That's what he told me and I only quickly looked at it. If you are interested, I can go get the specs and pictures for you.


----------



## kaptainkrollio (Jul 29, 2003)

it will be easy to tell from pictures.


----------



## xxxxxxxRR5 (Jan 11, 2004)

I shall attempt to get them on the weekend.

Do'h went there for an oil change 10w30 GTX and forgot my camera!
But it is an MX-6 not the newer RX-7.


----------



## xxxxxxxRR5 (Jan 11, 2004)

I got some pictures.


















If you want to see the engine, let me know.
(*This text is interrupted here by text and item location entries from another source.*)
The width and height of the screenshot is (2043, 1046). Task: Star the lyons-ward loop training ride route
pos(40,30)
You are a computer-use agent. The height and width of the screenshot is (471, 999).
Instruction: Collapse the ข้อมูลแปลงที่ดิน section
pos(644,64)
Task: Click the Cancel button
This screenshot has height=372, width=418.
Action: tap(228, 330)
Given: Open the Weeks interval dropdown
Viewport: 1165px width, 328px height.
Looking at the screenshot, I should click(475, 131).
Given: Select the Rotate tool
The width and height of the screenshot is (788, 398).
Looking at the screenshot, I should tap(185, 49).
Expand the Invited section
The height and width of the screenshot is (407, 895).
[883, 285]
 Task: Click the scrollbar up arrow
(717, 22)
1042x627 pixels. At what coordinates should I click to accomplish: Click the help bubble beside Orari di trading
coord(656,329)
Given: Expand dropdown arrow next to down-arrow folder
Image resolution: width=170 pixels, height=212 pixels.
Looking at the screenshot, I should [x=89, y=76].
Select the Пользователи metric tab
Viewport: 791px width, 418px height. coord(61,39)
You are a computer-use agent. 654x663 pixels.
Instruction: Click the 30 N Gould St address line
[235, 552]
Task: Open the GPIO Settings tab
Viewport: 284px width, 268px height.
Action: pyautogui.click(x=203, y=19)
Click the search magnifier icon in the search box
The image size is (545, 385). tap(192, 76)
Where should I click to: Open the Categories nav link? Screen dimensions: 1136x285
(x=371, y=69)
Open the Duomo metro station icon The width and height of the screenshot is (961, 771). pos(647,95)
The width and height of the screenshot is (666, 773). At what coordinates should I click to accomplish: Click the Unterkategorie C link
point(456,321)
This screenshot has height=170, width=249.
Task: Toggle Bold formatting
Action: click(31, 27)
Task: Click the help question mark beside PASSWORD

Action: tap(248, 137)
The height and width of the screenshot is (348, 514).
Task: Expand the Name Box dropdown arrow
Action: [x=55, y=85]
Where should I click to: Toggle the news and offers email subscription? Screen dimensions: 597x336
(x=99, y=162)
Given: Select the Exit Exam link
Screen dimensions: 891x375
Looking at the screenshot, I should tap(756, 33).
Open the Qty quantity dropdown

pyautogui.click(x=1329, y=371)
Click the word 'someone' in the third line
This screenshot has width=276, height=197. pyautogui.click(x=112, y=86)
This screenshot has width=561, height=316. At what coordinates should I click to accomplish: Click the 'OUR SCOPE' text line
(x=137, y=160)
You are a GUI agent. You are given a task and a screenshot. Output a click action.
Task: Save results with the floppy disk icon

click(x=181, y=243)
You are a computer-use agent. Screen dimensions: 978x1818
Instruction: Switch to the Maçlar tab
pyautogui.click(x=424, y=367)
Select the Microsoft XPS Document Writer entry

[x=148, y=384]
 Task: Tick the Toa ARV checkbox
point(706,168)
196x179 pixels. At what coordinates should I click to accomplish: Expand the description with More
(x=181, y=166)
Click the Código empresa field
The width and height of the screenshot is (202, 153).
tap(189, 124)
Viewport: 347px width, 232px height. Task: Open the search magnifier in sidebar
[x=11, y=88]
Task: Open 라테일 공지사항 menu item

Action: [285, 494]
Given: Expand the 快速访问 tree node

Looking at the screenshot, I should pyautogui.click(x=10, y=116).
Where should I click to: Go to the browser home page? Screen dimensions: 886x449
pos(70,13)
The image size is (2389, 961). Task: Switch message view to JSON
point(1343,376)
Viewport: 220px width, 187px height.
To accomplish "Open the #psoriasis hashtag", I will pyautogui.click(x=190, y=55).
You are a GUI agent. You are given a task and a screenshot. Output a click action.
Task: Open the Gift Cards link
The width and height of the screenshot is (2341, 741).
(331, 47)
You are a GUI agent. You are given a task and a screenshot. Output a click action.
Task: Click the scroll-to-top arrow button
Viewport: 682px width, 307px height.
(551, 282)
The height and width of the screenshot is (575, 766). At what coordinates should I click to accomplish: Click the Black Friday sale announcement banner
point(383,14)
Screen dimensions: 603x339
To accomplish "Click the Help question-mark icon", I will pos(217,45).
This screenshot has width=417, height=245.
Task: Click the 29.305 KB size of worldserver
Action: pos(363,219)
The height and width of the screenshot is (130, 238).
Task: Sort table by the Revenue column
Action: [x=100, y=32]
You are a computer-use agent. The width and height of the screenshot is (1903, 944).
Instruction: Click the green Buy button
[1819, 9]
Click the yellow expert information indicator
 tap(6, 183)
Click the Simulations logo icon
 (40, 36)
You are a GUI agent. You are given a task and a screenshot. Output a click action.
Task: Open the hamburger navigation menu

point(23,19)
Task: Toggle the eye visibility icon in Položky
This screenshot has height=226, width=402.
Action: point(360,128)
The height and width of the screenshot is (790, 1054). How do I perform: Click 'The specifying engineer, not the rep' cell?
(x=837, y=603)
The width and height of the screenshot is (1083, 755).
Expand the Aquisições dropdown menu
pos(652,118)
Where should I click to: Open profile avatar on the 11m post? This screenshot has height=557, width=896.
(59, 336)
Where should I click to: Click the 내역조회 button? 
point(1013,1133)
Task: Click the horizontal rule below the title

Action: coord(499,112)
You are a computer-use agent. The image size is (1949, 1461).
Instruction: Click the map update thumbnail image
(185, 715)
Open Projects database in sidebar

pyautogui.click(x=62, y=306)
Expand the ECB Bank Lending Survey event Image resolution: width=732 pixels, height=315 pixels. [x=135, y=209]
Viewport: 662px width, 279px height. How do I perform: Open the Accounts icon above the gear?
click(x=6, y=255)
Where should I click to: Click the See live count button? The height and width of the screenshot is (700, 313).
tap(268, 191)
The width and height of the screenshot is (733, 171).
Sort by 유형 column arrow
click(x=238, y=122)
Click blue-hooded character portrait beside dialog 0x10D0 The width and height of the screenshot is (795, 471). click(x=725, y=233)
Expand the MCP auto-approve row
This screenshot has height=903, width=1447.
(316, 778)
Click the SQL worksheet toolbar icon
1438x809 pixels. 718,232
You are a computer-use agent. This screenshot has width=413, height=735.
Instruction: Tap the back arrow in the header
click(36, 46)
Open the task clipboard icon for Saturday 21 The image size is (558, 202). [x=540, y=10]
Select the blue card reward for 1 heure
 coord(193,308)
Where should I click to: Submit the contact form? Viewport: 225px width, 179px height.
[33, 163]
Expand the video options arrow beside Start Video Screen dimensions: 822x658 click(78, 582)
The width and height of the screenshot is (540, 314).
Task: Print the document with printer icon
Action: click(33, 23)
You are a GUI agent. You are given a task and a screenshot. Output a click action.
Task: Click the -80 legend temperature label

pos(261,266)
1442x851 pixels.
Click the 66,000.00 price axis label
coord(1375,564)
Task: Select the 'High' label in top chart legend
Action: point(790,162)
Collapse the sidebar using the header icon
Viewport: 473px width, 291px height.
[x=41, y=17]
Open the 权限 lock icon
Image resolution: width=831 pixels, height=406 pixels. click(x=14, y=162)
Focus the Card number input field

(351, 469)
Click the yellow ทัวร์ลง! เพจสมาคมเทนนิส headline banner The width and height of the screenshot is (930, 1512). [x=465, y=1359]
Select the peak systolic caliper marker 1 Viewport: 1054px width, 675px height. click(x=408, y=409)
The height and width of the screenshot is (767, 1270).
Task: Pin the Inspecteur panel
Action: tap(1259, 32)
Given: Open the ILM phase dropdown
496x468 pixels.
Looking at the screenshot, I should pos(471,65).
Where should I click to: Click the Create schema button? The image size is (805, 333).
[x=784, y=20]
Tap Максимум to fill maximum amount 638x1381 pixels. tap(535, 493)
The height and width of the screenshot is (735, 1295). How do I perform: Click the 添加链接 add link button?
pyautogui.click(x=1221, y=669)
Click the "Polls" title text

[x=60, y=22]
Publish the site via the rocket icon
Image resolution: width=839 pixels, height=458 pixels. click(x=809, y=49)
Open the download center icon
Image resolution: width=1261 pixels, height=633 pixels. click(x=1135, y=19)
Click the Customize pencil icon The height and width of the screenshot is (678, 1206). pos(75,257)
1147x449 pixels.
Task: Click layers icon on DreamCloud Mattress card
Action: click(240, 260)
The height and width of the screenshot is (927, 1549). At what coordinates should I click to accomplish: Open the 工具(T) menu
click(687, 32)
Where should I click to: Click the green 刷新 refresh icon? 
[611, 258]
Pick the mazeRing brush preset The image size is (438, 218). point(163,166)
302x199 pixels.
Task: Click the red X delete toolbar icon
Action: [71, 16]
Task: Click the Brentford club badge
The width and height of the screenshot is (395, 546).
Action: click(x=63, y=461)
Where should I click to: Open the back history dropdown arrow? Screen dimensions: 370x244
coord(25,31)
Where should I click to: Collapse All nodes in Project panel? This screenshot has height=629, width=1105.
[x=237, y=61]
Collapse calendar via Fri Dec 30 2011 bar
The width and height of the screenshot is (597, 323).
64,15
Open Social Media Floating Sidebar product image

I might also be able to drive it around and let you know how it feels.


----------



## kaptainkrollio (Jul 29, 2003)

i wasnt interested in buying it, i thought that you wanted to knw what it was.


----------



## xxxxxxxRR5 (Jan 11, 2004)

ggrrrrr! Oh well, tell a friend and all that.


----------



## kaptainkrollio (Jul 29, 2003)

on second thought, where are you in CA? how much is the car? and what are the mods(if any)? lost my car recently and in the market for a new one.


----------



## 93blackSER (Feb 1, 2003)

kaptainkrollio said:


> on second thought, where are you in CA? how much is the car? and what are the mods(if any)? lost my car recently and in the market for a new one.


there's a 240 in the for sale section on this forum. it's a 92 or something. there's also a 96 with an auto for 3600.


----------



## slo40 (Feb 11, 2004)

Soon I will be done rebuilding the 89 coupe that I have and will probably just be selling it. Its out here in Kansas though and I am not even for sure if im gonna sell it or just keep it for a mess around car. But its something to be mentioned I guess.


----------



## kaptainkrollio (Jul 29, 2003)

93blackSER said:


> there's a 240 in the for sale section on this forum. it's a 92 or something. there's also a 96 with an auto for 3600.


 yeah ive been looking around. Shipping is expensive as hell though, so i have to find something in CA


----------



## xxxxxxxRR5 (Jan 11, 2004)

I am in Corona, which is near Norco and Riverside. The owners zip code is 92503.

He's asking 3,000 or make an offer.

Email me directly and I'll get you his home phone and you can hash out the details.


----------